February 18, 2014 Caleb Welton

featured-TimeSeriesThe previous blog post in this series provided a brief introduction to the SQL Window Function construct, which can be used as a basis for many sorts of ordered calculations within SQL. This post elaborates on how this query capability can be used for a specific type of problem that frequently shows up in time series analysis, which is the recognition of simple patterns of movement within a series. Time series data can be found in many real world applications, including click stream processing, financial analysis, and sensor data.
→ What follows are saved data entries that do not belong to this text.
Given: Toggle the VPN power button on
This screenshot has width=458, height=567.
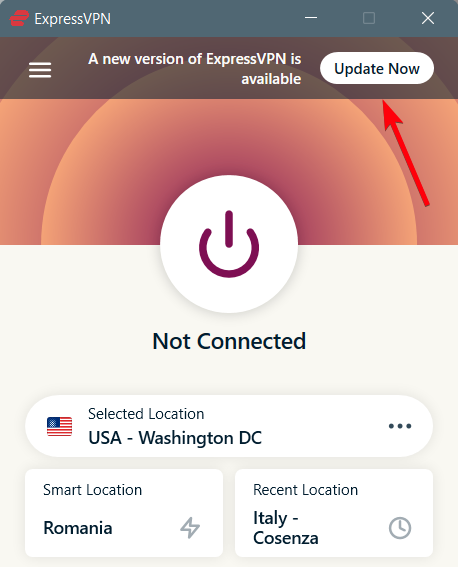Looking at the screenshot, I should pos(229,244).
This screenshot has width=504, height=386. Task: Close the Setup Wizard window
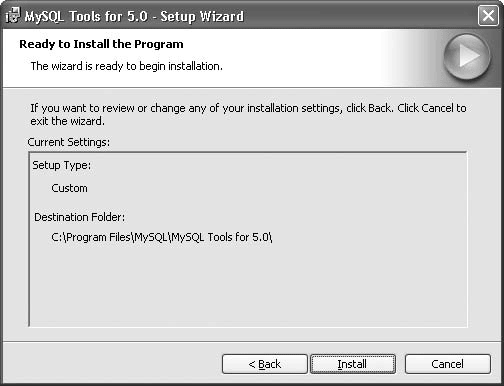(x=488, y=16)
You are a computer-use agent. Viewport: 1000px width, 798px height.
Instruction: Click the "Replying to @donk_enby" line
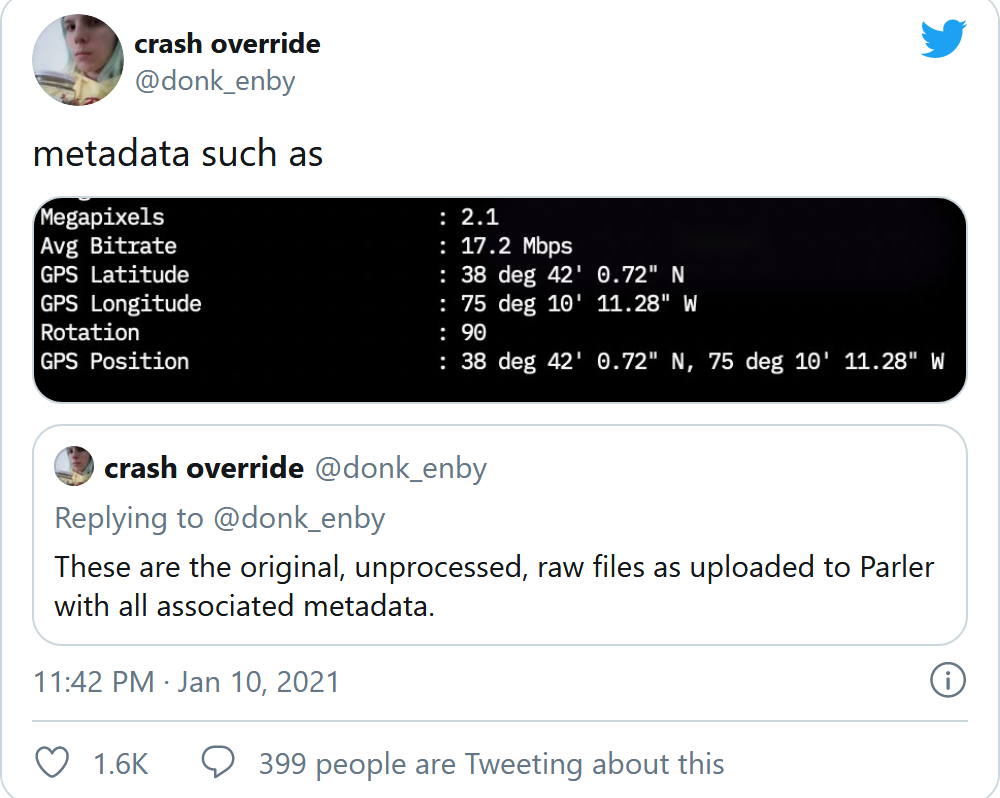pos(220,518)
Within a financial time series, one common problem of interest is identifying a V pattern, e.g. a strictly falling price followed by a strictly rising price. To identify this pattern within a SQL query it is useful to build up to a solution using several layers of subquery to facilitate the processing. The first stage of the query marks each row as either rising or falling, which is done using the window function lag() to compare the current row to the preceding row.

SELECT
  ticker, ts, price,
  price - lag(price, 1) OVER (w) > 0 as rising,
  price - lag(price, 1) OVER (w) < 0 as falling
FROM market_data
WINDOW w as (PARTITION BY ticker ORDER BY ts)
ORDER BY ticker, ts;

 ticker |             ts             | price | rising | falling
--------+----------------------------+-------+--------+---------
 abcd   | 2014-01-14 11:00:44.863071 | 57.98 |        |
 abcd   | 2014-01-14 11:00:47.727358 | 57.96 | f      | t
 abcd   | 2014-01-14 11:00:50.631657 | 57.96 | f      | f
 abcd   | 2014-01-14 11:00:53.624203 | 57.95 | f      | t
 abcd   | 2014-01-14 11:00:56.584564 | 57.93 | f      | t
 abcd   | 2014-01-14 11:00:58.776706 | 57.94 | t      | f
 abcd   | 2014-01-14 11:01:01.99315  | 57.95 | t      | f
 abcd   | 2014-01-14 11:01:03.289345 | 57.94 | f      | t

In this example, the ticker starts at 57.98, drops down to 57.93, and then rises to 57.95 before it drops again. This query identifies which trades are moving in which direction. The next step is to use this initial query as a subquery and filter out instances where the stock is holding steady, which can be done by adding an outer where clause, which will restrict the input where the stock is either rising or falling. It is also possible to begin the next stage of processing–detecting if next record is moving in the same direction as the current record.

WITH
  market_rising_falling as (
    SELECT
      ticker, ts, price,
      price - lag(price, 1) OVER (w) > 0 as rising,
      price - lag(price, 1) OVER (w) < 0 as falling
    FROM market_data
    WINDOW w as (PARTITION BY ticker ORDER BY ts)
  )
SELECT ticker, ts, price, rising, falling,
    rising != lead(rising, 1) OVER (w2) as change
FROM market_rising_falling
WHERE rising is null or rising or falling
WINDOW w2 as (PARTITION BY ticker ORDER BY ts);

 ticker |             ts             | price | rising | falling | change
--------+----------------------------+-------+--------+---------+--------
 abcd   | 2014-01-14 11:00:44.863071 | 57.98 |        |         |
 abcd   | 2014-01-14 11:00:47.727358 | 57.96 | f      | t       | f
 abcd   | 2014-01-14 11:00:53.624203 | 57.95 | f      | t       | f
 abcd   | 2014-01-14 11:00:56.584564 | 57.93 | f      | t       | t
 abcd   | 2014-01-14 11:00:58.776706 | 57.94 | t      | f       | f
 abcd   | 2014-01-14 11:01:01.99315  | 57.95 | t      | f       | t
 abcd   | 2014-01-14 11:01:03.289345 | 57.94 | f      | t       |

In this query peaks are now marked as true; 57.93 is the low point of the V pattern and 57.95 is the right side peak. There are also two rows that are NULL with respect to the calculated change field, which are our first and last records within the window. For these rows it is not possible to know if they are peaks as the calculation of a peak requires knowing the value of the previous/next record in the series; these records will need some special case handling.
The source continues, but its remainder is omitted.